Malcolm Rifkind, caught out last week trying to sell his services to a phoney Chinese business, had the effrontery to claim that he needed a second job as MPs were paid so poorly.  Like many other MPs, Mr Rifkind chooses to ignore the fact that the average wage of people lucky enough to have a full time job in the UK is only around £26,000 while MPs’ salaries are set to rise to £74,000, almost three times this amount. Furthermore, at a time when final salary occupational pension schemes in the UK have largely disappeared, MPs’ retirement pensions have recently been improved from 1/50 final salary per year of contribution to 1/40. Meanwhile, most of their constituents are expected to subsist on the state old age pension of £5,876 a year.

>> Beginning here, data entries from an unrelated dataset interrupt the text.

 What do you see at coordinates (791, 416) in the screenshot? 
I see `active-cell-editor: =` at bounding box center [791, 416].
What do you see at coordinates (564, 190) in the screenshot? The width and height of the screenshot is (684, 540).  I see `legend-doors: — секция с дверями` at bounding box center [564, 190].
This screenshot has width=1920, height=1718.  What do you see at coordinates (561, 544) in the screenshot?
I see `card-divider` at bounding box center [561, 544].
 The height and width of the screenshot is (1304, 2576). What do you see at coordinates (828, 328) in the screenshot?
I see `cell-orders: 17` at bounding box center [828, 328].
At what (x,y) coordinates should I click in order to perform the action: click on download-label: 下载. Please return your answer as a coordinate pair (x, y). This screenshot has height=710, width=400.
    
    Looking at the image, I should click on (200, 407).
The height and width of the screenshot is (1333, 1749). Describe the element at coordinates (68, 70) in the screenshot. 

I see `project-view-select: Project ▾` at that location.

Michael Heseltine provided another explanation last week for why MPs need a second job. It wasn’t poverty, Lord Heseltine explained, it was because an MP’s job was not really full time! Given the length of the parliamentary recess, he may have a point here. But surely the remedy would be not to pay MPs during the recess. After all, there are lots of zero hour jobs out there. At the last count, 700,000 of their constituents were ‘benefitting’ from this readily available source of employment.

So what is an MP worth? Ignoring the obvious, cheap retort, it’s necessary to remind ourselves that, in one way, Lord Heseltine was right. Being an MP is not, or rather should not be, a job at all. Many MPs mistakenly think of themselves as part of a profession. How often do we hear them refer to themselves as having a ‘career’ as a parliamentarian. Being an MP isn’t a job, it isn’t a career – or at least it should not be. It is, or should be, for a limited time, to be the servant of those who elected them. MPs’  pay should therefore be sufficient to enable them to discharge this service – no more and no less. The average full time wage, £26,000 per year, can provide a useful yardstick for this. It would also give MPs an incentive, that they currently lack, to work to increase this average. Isn’t that what we pay them for?

Would candidates of a ‘suitable calibre’ come forward for election on such supposedly meagre terms? Of course they would! They might not want to hang around for 40 years to collect the (under this proposal much reduced) pension, but so much the better for that.

There is, however, one, possibly insurmountable problem to implementing such a sensible arrangement. Under our current , capitalist society there is a huge disparity in wealth and income. If MPs’ salaries were constrained to the industrial average, Parliament might revert to its profile at the beginning of the last century – stuffed with individuals with private wealth who don’t need any salary to be an MP.  There is, of course, a remedy for this. Get rid of capitalism.